Web search plugin for twat

These details have not been verified by PyPI

Project links

Project description

this_file: README.md

twat-search 2.0

twat-search is the search layer for the twat toolchain: one Python package and CLI for API search, browser search, scraper search, LLM-assisted search, metasearch, enrichment, deduplication, and evidence capture.

Version 2.0 treats search as a routing problem. A query can fan out through official APIs, unofficial endpoints, browser automation, direct HTML scrapers, and LLM research providers, then return one normalized result stream with source provenance, ranking metadata, raw payloads, and reproducible diagnostics.

Install

uv pip install "twat-search[all]"

For local development:

uv sync --all-extras
uvx hatch test

CLI

twat-search web q "Adam Twardoch" -e brave,serpapi,duckduckgo -n 5 --json
twat-search web info --plain
twat-search web providers --json
twat-search web routes --json
twat-search web doctor --json
twat-search web fetch https://example.com --json
twat search web q "font engineering news" --route resilient --json
twat-search web q "font tooling" --route plugins --json
twat-search web q "agent search" --route resilient --jsonl --explain

The twat host package exposes this plugin as twat search. JSONL output is newline-delimited and includes request, engine, result, failure, answer, and optional explain records for streaming consumers.

Python API

import asyncio

from twat_search.web.api import search, search_detailed


async def main() -> None:
    results = await search(
        "best current browser automation anti-bot patterns",
        engines=["brave", "google_serpapi", "duckduckgo"],
        num_results=5,
    )

▶ [Given data]
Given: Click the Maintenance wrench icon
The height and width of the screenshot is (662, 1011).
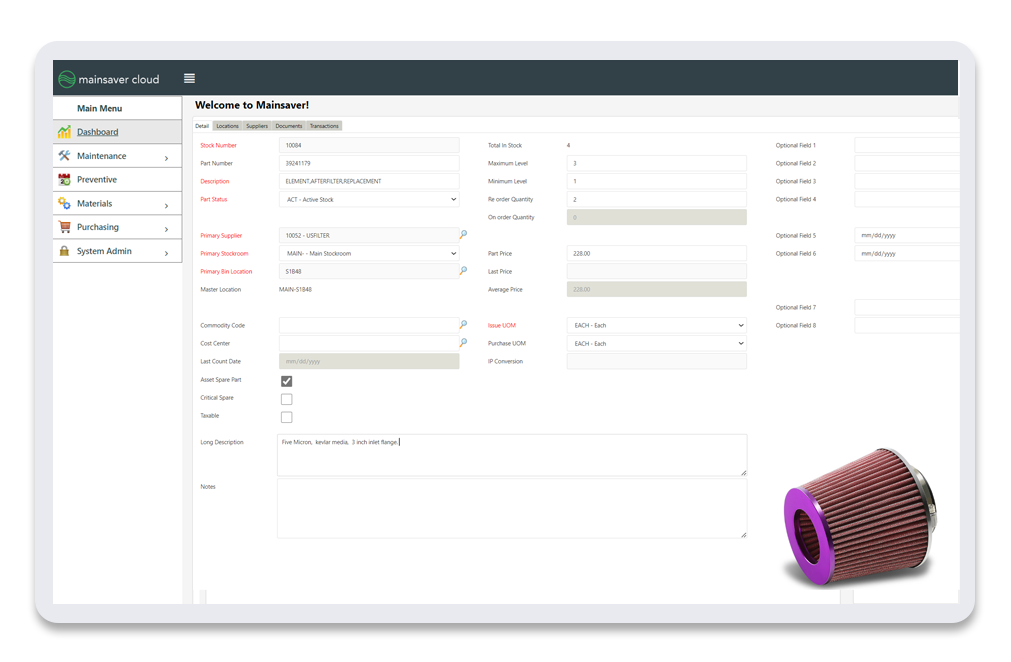Looking at the screenshot, I should point(66,155).
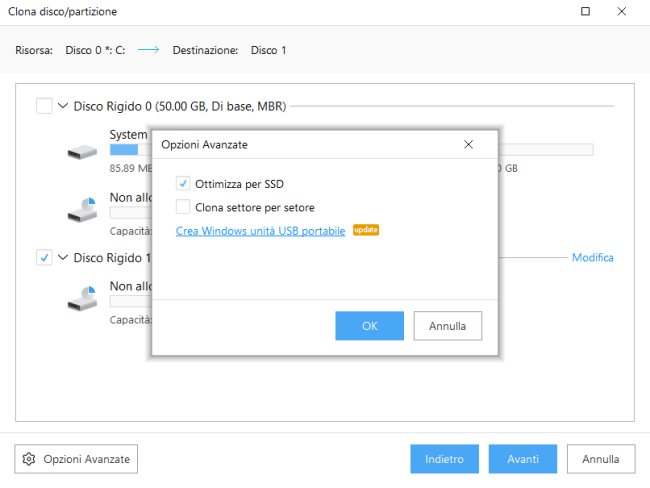Click the orange update badge
650x488 pixels.
(365, 230)
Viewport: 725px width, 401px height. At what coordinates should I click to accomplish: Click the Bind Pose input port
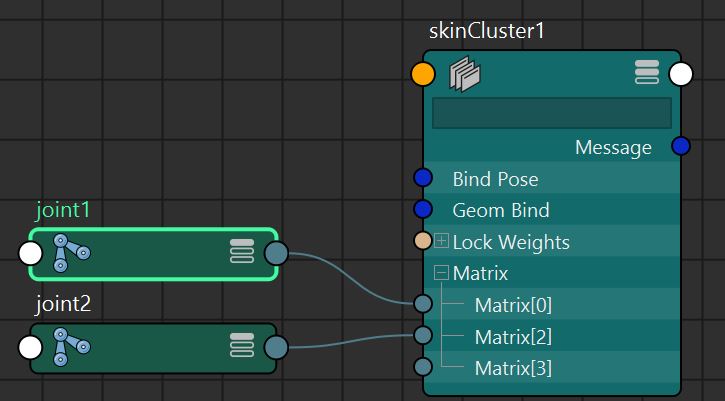tap(423, 178)
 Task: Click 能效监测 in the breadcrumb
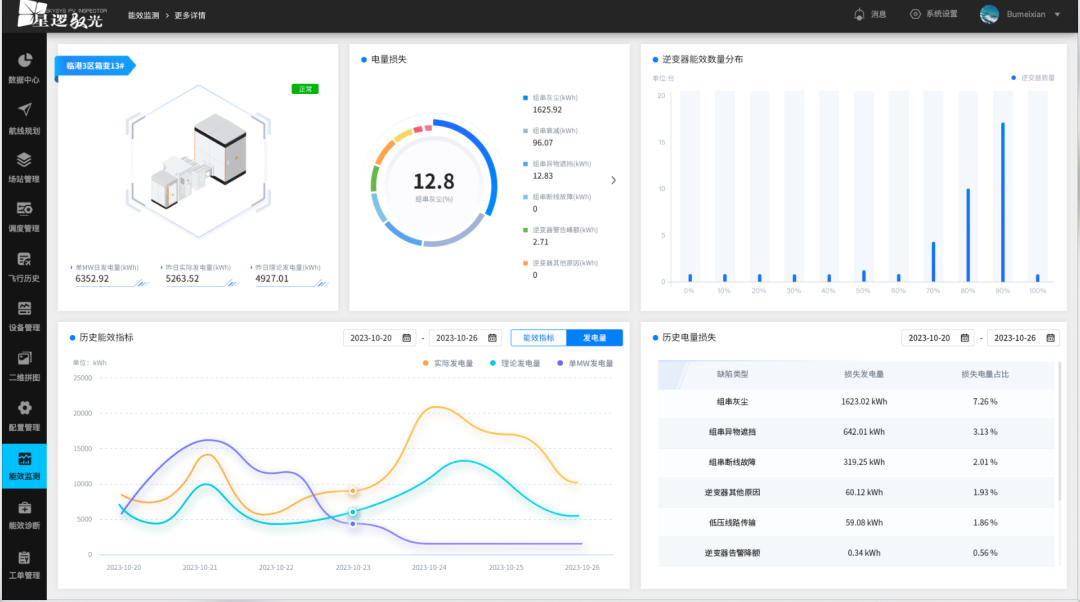144,15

▶ [Work task 1]
From the twat-search README, list every kind of record that the JSONL output includes.
▶ [Work task 2]
Carry on the twat-search README from the point where it stops.

▶ [Answer section 1]
- request
- engine
- result
- failure
- answer
- explain (optional)

▶ [Answer section 2]
    for result in results:
        print(result.source, result.title, result.url)

    detailed = await search_detailed("same query", route="resilient")
    for failure in detailed.failures:
        print(failure.engine, failure.kind, failure.message)


asyncio.run(main())

Engines

2.0 supports four backend families:

API engines: Brave, Brave News, SerpAPI, HasData, Tavily, You.com, You.com News, Perplexity, Critique, Google CSE, Serper, DataForSEO, Exa, Firecrawl, Jina, Search1API, Gensearch, and other configured providers.
Scraper engines: DuckDuckGo, Google, Bing, qbittorrent-style plugin scrapers, GitHub/code search providers, and specialized dork engines.
Plugin engines: template-based adapters that turn a query into external search URLs, including GitHub code/repository search and user-configured dork-style query expansions.
Browser engines: Playwright-controlled Google, Bing, Qwant, Yahoo, Yandex, Mojeek, Gibiru, and future browser-to-API adapters.
LLM engines: user-selected OpenAI-compatible models for query planning, reranking, source critique, summary extraction, and answer synthesis.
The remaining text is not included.